Short Sales

What is a Short Sale

A short sale is an option when a homeowner owes more on his/her property combined with closing costs and commission than the current market value.

A short sale can occur if and when a negotiation is entered into with the homeowner’s mortgage company or companies.

This process is when the lender accepts less money than what is owed on the mortgage balance.  For example if you owe $350,000 on your home and now the property is worth $150,000, the home would be listed for the current market value. The loss of equity in this case would be $200,000; the mortgage company would allow the homeowner to sell the property at market value and take a loss on the balance of the loan. A short sale is a way to avoid foreclosure. For other options on avoiding foreclosure check out our “options on avoiding foreclosure” tab found on the right side.

A majority of agents do not know what to do with an owner that is short on their mortgage. As Certified Distressed Property Experts we have studied the process and are fully equipped to handle the short sale process.

What to Expect When Purchasing a Short Sale Property

A house that is a short sale is a home that is being sold by a distressed property owner. This means a homeowner owes more on his/her property combined with closing costs and commission than the current market value. A short sale can occur if and when a negotiation is entered into with the homeowner’s mortgage company or companies. This process is when the lender accepts less money than what is owed on the mortgage balance.  This means they no longer can afford the house and are trying to sell it before it goes into foreclosure. This will impact their credit score less and have them purchase a home much sooner than they could if they let it go to foreclosure. This kind of a transaction works for both the buyer and seller. The seller is able to relieve themselves of their mortgage obligation and the buyer is able to purchase a home at a great deal.

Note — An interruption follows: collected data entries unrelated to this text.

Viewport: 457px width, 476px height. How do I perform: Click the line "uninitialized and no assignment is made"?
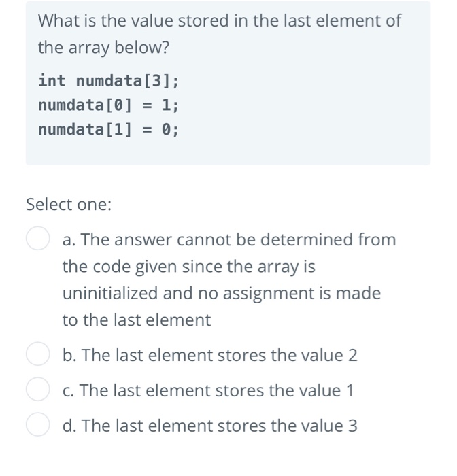tap(222, 293)
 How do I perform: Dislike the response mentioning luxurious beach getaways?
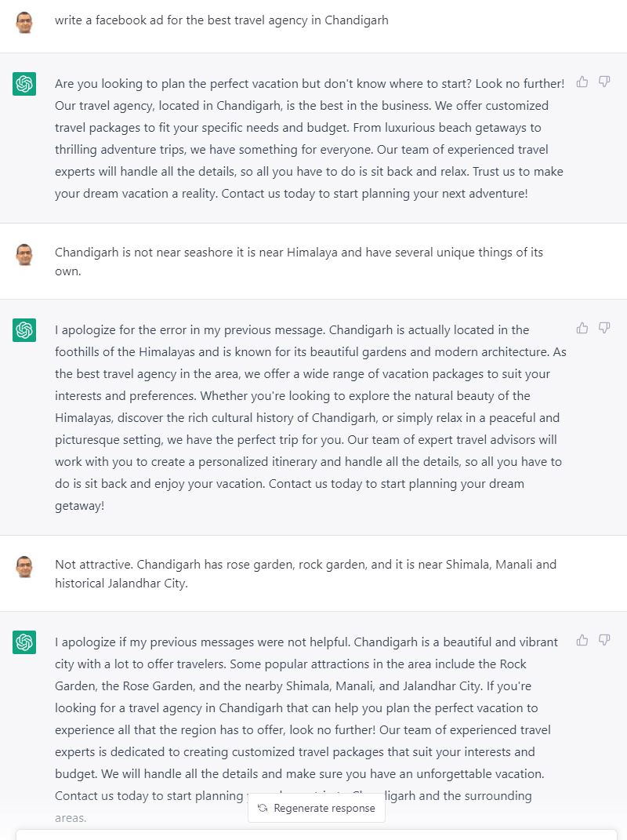(604, 82)
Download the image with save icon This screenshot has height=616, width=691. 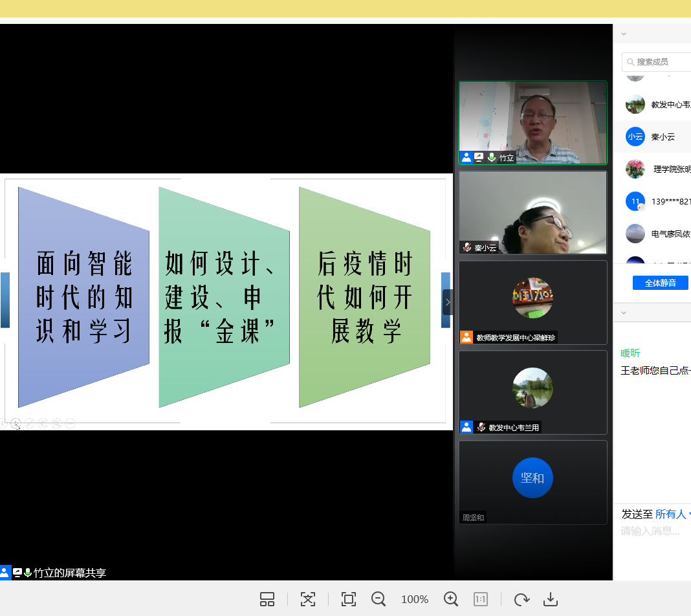click(551, 599)
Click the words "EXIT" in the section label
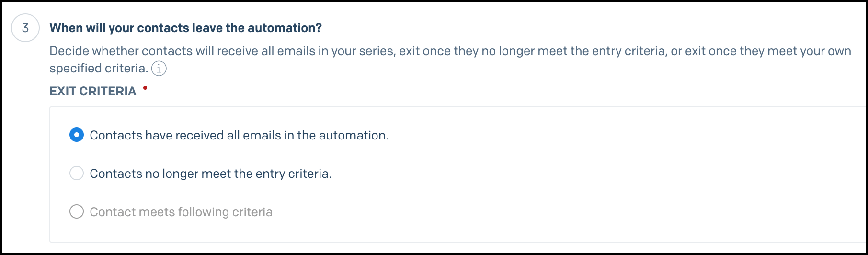 [x=63, y=91]
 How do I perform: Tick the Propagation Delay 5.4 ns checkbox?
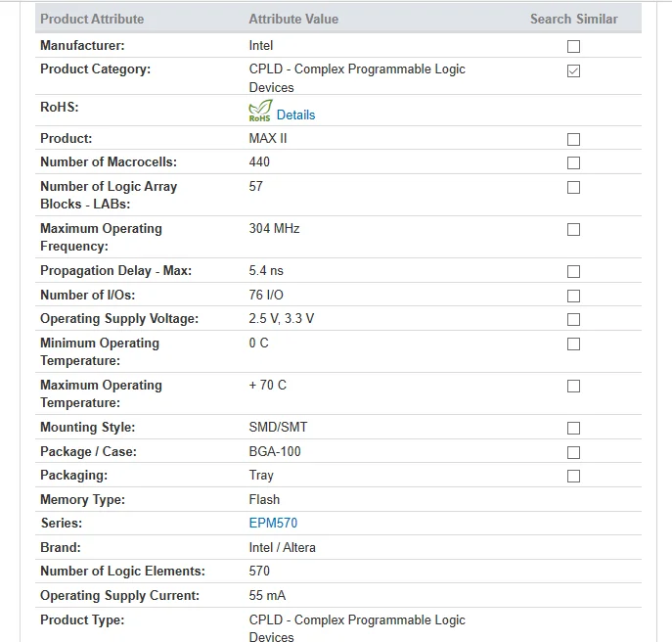click(573, 271)
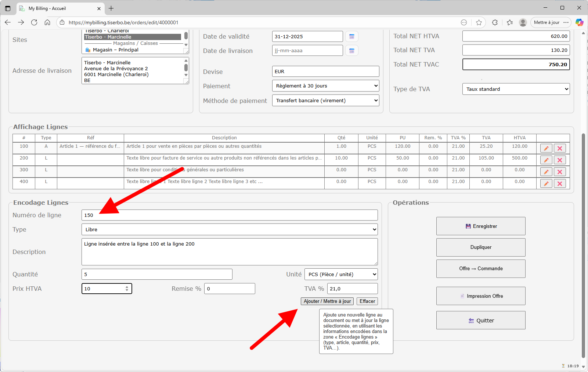Click the browser refresh icon

(34, 22)
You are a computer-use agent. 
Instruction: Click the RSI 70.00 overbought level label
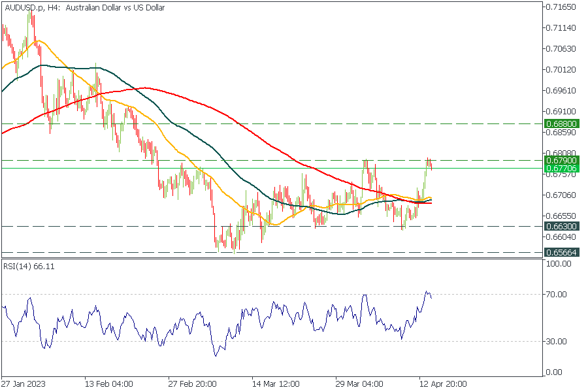tap(557, 295)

A buyer who is trying to purchase a home within a month or two might not want to look at short sales. Short sales are homes that not only need to get an accepted offer from the seller but also need to be accepted by the homeowner’s mortgage lender(s). This usually takes more than two months. We have seen some close sooner, but usually it’s a longer process.

I likes to send an offer to an agent who is going to accept only one offer on a short sale. The reason I recommend that buyers only offer on short sales that the listing agent will accept only one offer on, is that it may take months for the bank to approve one of the offers and it may not be my buyers offer. That may keep a buyer waiting for a property that they will not get and miss an opportunity of another property that they would have otherwise placed an offer on. I want my clients to find the right house that is a short sale with the highest probability of an approval from the bank that will close escrow.

Sometimes even though the homeowner has accepted an offer, the mortgage lender may not. Sometimes the mortgage lender may give a counter offer. This means that the initial terms, purchase price, or conditions might be countered. There are some cases that the buyer may need to come up with additional funds to close a contract.

Cash buyers of a short sale need proof of funds to send to the mortgage lender. Account numbers and SSN can/will be blacked out when sent. Lenders want proof of funds or they will not look at the offer.

A buyer needs to understand that they can ask for seller concessions.  Often concessions up to 3% will be accepted but anything more may not be accepted. Buyers should understand that it is important to consider purchasing items such as a home warranty, but it is not advisable to ask the seller to pay for it because a majority of lenders will not pay for it and it may prolong the short sale approval process.